*TASK DETAILS:* Using the data below, copy every line that contains the word "Given".

(Collected data)
★ ★ ★ ★
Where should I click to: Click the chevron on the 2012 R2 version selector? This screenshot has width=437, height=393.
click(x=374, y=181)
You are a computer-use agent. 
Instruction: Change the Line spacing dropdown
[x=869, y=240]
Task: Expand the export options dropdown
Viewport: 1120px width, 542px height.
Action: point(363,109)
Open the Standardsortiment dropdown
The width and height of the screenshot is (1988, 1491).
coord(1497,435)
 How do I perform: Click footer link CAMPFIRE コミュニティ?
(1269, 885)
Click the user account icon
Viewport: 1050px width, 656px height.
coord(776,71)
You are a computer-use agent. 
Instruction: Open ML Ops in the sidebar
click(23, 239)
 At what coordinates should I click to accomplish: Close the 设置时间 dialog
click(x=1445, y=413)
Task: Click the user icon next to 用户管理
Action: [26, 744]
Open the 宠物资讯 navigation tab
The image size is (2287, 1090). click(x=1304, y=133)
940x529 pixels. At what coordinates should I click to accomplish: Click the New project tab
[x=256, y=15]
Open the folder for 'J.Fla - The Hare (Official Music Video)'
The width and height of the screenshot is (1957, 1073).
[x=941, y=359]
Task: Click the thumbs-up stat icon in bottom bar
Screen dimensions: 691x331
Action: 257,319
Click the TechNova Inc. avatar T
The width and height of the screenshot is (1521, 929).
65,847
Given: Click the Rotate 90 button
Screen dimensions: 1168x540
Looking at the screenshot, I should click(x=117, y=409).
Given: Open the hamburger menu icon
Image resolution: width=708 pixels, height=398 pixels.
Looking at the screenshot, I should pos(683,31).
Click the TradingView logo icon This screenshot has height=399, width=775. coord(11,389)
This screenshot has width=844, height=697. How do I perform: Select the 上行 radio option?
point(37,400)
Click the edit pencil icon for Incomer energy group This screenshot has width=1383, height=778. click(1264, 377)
★ ★ ★ ★
*OUTPUT FOR THIS TASK:*
Given: Click the Rotate 90 button
Given: Open the hamburger menu icon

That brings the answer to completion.